The SBA 7(a) program covers working capital as an approved use of proceeds for cleaning businesses with 2+ years of operating history and 650+ FICO. SBA working capital term loans run 7–10-year terms at Prime plus the SBA spread — monthly payments roughly half of equivalent non-bank term loans for the same amount. The SBA CAPLines Working CAPLine provides a revolving facility specifically designed for ongoing AR-gap and payroll bridging — drawing and repaying as commercial client invoices cycle. Under 13 CFR Part 121, cleaning businesses (NAICS 5617) have full SBA working capital program access.
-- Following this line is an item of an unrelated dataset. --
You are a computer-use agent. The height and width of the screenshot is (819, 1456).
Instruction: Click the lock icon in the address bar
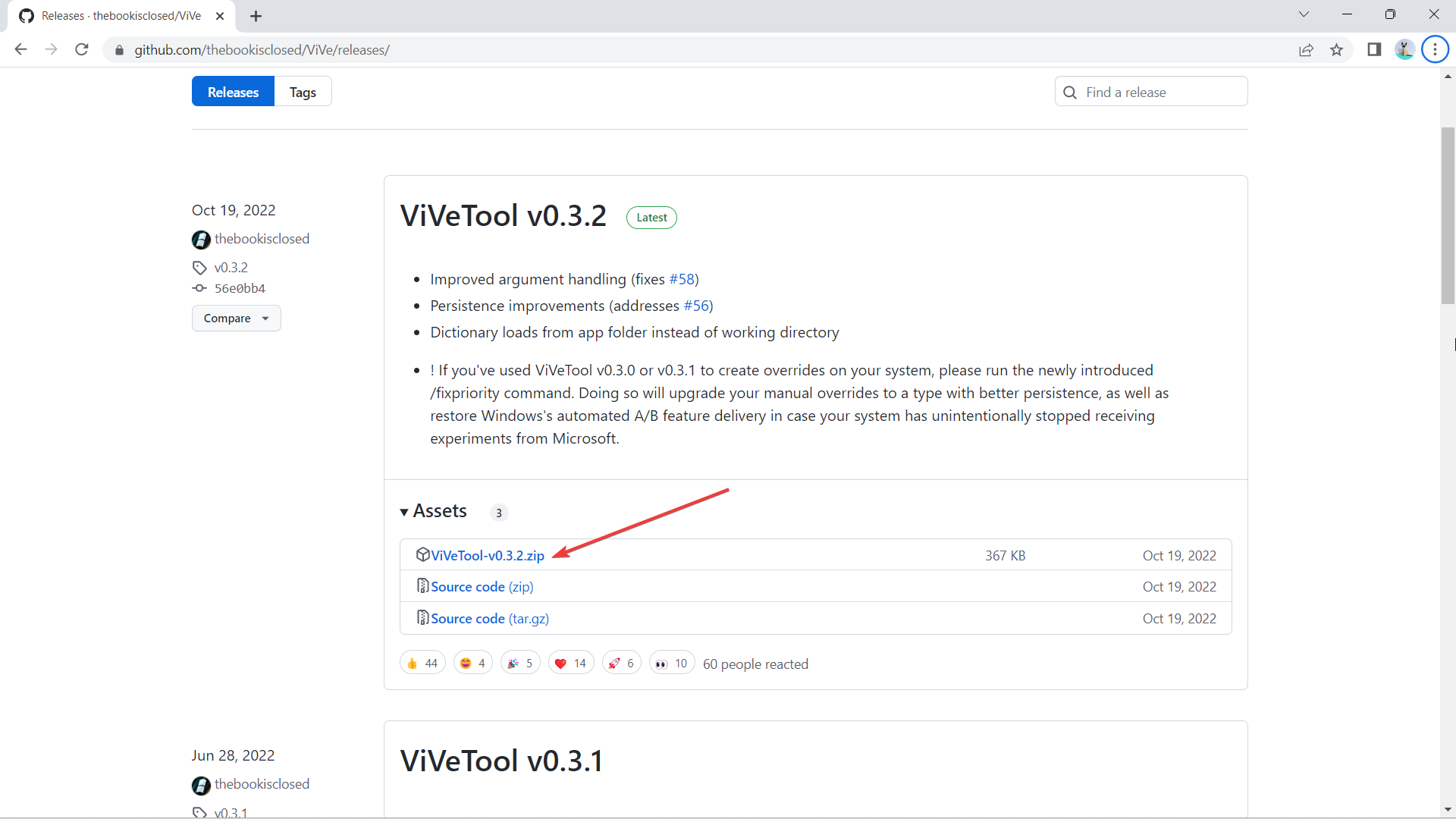(x=119, y=50)
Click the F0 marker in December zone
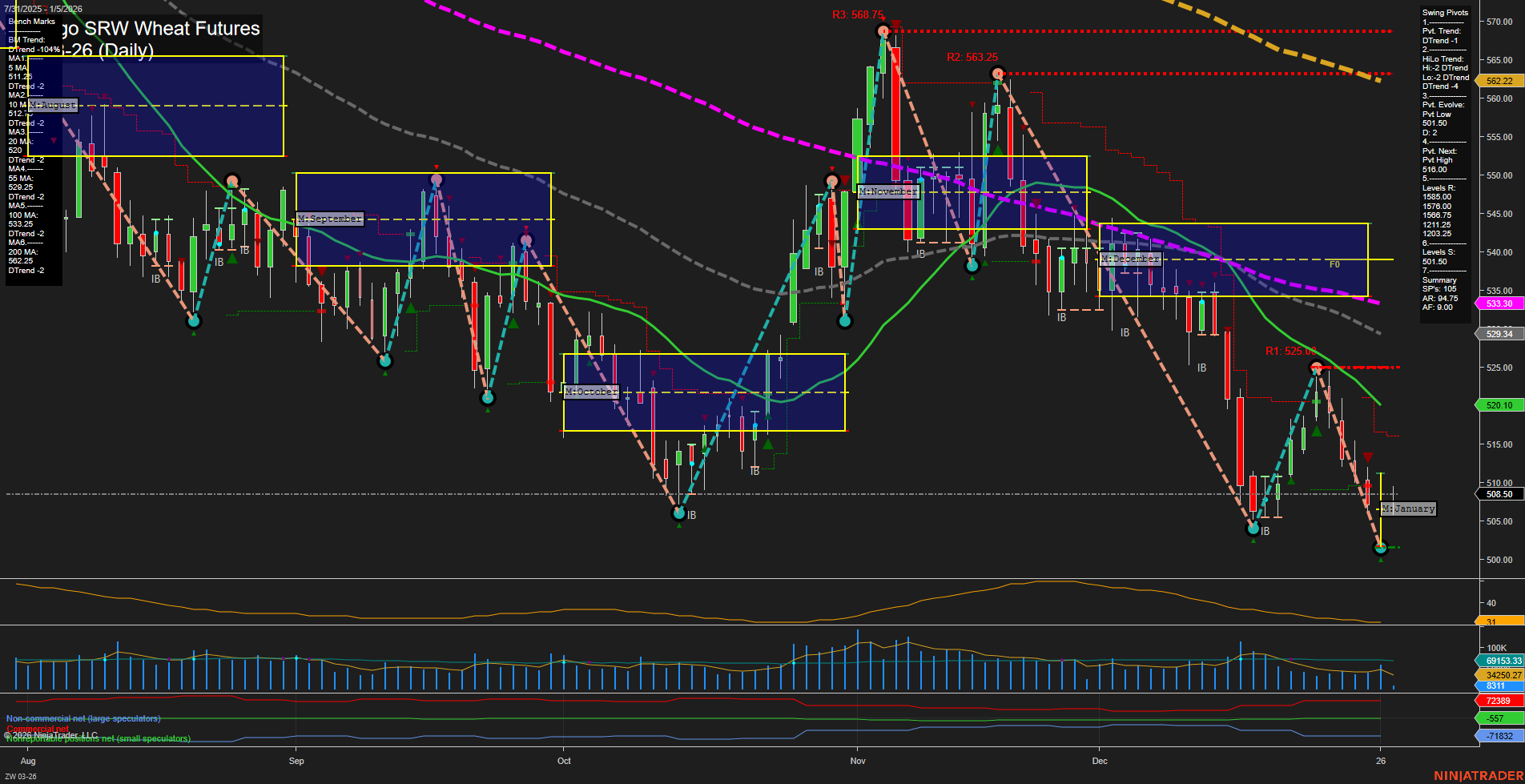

SBA processing runs 30–60 days — not suitable for immediate cash shortfalls but the lowest-cost sustained working capital structure for qualifying operators.
Working capital lenders evaluating cleaning businesses examine: payroll tax compliance — for businesses with 50–65% of revenue in labor costs, lenders verify payroll tax remittance via IRS Form 941 records per IRS Publication 15 (Employer's Tax Guide); unpaid payroll taxes are a senior federal lien that subordinates commercial lenders; worker classification risk — cleaning businesses using 1099 contractors for regular route work face DOL and IRS reclassification exposure; undocumented classification is a working capital risk flag because reclassification materially increases operating costs; commercial client concentration — a working capital line sized against a cleaning company's deposit base is implicitly exposed to client concentration; losing one client representing 30%+ of revenue disrupts repayment; OSHA HazCom 29 CFR 1910.1200 compliance standing — open citations signal operational disruption risk; net-30/60 deposit lag normalization — underwriters add back in-transit AR when computing DSCR; and bonding and insurance continuity — fidelity bonds and liability insurance are commercial contract requirements; lapsed coverage can trigger contract termination and deposit collapse.